----- Stored records -----

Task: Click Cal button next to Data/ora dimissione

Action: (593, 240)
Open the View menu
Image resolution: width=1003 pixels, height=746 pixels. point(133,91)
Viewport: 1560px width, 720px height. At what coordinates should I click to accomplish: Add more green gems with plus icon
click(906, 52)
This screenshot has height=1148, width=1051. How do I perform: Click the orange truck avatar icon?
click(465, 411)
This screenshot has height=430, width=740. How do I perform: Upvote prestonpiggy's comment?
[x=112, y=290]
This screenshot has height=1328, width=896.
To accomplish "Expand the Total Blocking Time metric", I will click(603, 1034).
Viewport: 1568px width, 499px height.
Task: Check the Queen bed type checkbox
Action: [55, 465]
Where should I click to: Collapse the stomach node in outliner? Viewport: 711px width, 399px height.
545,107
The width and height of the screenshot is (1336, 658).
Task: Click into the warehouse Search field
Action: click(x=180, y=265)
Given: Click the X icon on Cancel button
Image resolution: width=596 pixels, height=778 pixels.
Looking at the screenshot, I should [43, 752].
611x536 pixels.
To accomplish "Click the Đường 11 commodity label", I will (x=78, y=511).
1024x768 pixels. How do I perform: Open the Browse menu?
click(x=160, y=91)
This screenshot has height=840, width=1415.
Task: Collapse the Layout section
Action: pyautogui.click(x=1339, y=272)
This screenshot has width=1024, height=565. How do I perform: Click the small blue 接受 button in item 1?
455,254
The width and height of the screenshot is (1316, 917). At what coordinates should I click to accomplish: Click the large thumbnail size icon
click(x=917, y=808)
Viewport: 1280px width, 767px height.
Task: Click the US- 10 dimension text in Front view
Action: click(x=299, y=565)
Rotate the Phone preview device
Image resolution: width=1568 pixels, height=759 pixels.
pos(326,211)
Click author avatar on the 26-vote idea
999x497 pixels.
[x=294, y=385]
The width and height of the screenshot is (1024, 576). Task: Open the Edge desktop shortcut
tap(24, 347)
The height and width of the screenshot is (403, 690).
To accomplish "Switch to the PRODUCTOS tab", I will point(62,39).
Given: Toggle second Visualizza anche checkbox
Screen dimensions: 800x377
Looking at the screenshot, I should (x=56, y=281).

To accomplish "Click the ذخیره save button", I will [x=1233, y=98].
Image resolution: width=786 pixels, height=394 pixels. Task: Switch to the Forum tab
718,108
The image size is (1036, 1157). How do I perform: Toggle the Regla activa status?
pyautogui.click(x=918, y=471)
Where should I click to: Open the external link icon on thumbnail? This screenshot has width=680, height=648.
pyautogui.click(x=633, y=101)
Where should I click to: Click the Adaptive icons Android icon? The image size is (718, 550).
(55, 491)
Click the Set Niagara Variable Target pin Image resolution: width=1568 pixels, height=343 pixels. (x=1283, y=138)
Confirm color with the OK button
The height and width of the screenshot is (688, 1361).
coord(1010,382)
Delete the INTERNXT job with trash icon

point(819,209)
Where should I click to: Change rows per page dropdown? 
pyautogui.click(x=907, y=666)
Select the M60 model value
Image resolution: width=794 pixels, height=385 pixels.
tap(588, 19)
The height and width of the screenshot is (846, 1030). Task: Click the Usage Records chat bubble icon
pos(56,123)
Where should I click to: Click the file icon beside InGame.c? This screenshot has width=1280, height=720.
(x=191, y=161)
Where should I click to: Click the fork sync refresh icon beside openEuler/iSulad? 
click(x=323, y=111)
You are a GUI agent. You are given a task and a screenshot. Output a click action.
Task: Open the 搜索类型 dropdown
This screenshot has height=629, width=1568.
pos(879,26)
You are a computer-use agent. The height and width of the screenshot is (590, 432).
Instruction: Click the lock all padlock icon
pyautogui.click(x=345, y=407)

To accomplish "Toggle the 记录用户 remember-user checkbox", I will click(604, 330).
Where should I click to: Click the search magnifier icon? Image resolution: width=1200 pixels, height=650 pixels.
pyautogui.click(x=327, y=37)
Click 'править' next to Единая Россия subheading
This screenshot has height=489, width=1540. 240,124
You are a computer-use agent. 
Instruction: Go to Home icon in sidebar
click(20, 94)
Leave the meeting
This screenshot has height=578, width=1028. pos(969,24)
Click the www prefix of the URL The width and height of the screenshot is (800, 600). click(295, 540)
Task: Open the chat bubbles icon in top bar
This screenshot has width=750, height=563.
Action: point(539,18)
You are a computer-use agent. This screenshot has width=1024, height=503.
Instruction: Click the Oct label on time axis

-----

Pull out every line of the listing above and reproduce each one word for word.

» **Solution to the exercise**:
Task: Click Cal button next to Data/ora dimissione

Action: (593, 240)
Open the View menu
Image resolution: width=1003 pixels, height=746 pixels. point(133,91)
Viewport: 1560px width, 720px height. At what coordinates should I click to accomplish: Add more green gems with plus icon
click(906, 52)
This screenshot has height=1148, width=1051. How do I perform: Click the orange truck avatar icon?
click(465, 411)
This screenshot has height=430, width=740. How do I perform: Upvote prestonpiggy's comment?
[x=112, y=290]
This screenshot has height=1328, width=896.
To accomplish "Expand the Total Blocking Time metric", I will click(603, 1034).
Viewport: 1568px width, 499px height.
Task: Check the Queen bed type checkbox
Action: [55, 465]
Where should I click to: Collapse the stomach node in outliner? Viewport: 711px width, 399px height.
545,107
The width and height of the screenshot is (1336, 658).
Task: Click into the warehouse Search field
Action: click(x=180, y=265)
Given: Click the X icon on Cancel button
Image resolution: width=596 pixels, height=778 pixels.
Looking at the screenshot, I should [43, 752].
611x536 pixels.
To accomplish "Click the Đường 11 commodity label", I will (x=78, y=511).
1024x768 pixels. How do I perform: Open the Browse menu?
click(x=160, y=91)
This screenshot has height=840, width=1415.
Task: Collapse the Layout section
Action: pyautogui.click(x=1339, y=272)
This screenshot has width=1024, height=565. How do I perform: Click the small blue 接受 button in item 1?
455,254
The width and height of the screenshot is (1316, 917). At what coordinates should I click to accomplish: Click the large thumbnail size icon
click(x=917, y=808)
Viewport: 1280px width, 767px height.
Task: Click the US- 10 dimension text in Front view
Action: click(x=299, y=565)
Rotate the Phone preview device
Image resolution: width=1568 pixels, height=759 pixels.
pos(326,211)
Click author avatar on the 26-vote idea
999x497 pixels.
[x=294, y=385]
The width and height of the screenshot is (1024, 576). Task: Open the Edge desktop shortcut
tap(24, 347)
The height and width of the screenshot is (403, 690).
To accomplish "Switch to the PRODUCTOS tab", I will point(62,39).
Given: Toggle second Visualizza anche checkbox
Screen dimensions: 800x377
Looking at the screenshot, I should (x=56, y=281).

To accomplish "Click the ذخیره save button", I will [x=1233, y=98].
Image resolution: width=786 pixels, height=394 pixels. Task: Switch to the Forum tab
718,108
The image size is (1036, 1157). How do I perform: Toggle the Regla activa status?
pyautogui.click(x=918, y=471)
Where should I click to: Open the external link icon on thumbnail? This screenshot has width=680, height=648.
pyautogui.click(x=633, y=101)
Where should I click to: Click the Adaptive icons Android icon? The image size is (718, 550).
(55, 491)
Click the Set Niagara Variable Target pin Image resolution: width=1568 pixels, height=343 pixels. (x=1283, y=138)
Confirm color with the OK button
The height and width of the screenshot is (688, 1361).
coord(1010,382)
Delete the INTERNXT job with trash icon

point(819,209)
Where should I click to: Change rows per page dropdown? 
pyautogui.click(x=907, y=666)
Select the M60 model value
Image resolution: width=794 pixels, height=385 pixels.
tap(588, 19)
The height and width of the screenshot is (846, 1030). Task: Click the Usage Records chat bubble icon
pos(56,123)
Where should I click to: Click the file icon beside InGame.c? This screenshot has width=1280, height=720.
(x=191, y=161)
Where should I click to: Click the fork sync refresh icon beside openEuler/iSulad? 
click(x=323, y=111)
You are a GUI agent. You are given a task and a screenshot. Output a click action.
Task: Open the 搜索类型 dropdown
This screenshot has height=629, width=1568.
pos(879,26)
You are a computer-use agent. The height and width of the screenshot is (590, 432).
Instruction: Click the lock all padlock icon
pyautogui.click(x=345, y=407)

To accomplish "Toggle the 记录用户 remember-user checkbox", I will click(604, 330).
Where should I click to: Click the search magnifier icon? Image resolution: width=1200 pixels, height=650 pixels.
pyautogui.click(x=327, y=37)
Click 'править' next to Единая Россия subheading
This screenshot has height=489, width=1540. 240,124
You are a computer-use agent. 
Instruction: Go to Home icon in sidebar
click(20, 94)
Leave the meeting
This screenshot has height=578, width=1028. pos(969,24)
Click the www prefix of the URL The width and height of the screenshot is (800, 600). click(295, 540)
Task: Open the chat bubbles icon in top bar
This screenshot has width=750, height=563.
Action: point(539,18)
You are a computer-use agent. This screenshot has width=1024, height=503.
Instruction: Click the Oct label on time axis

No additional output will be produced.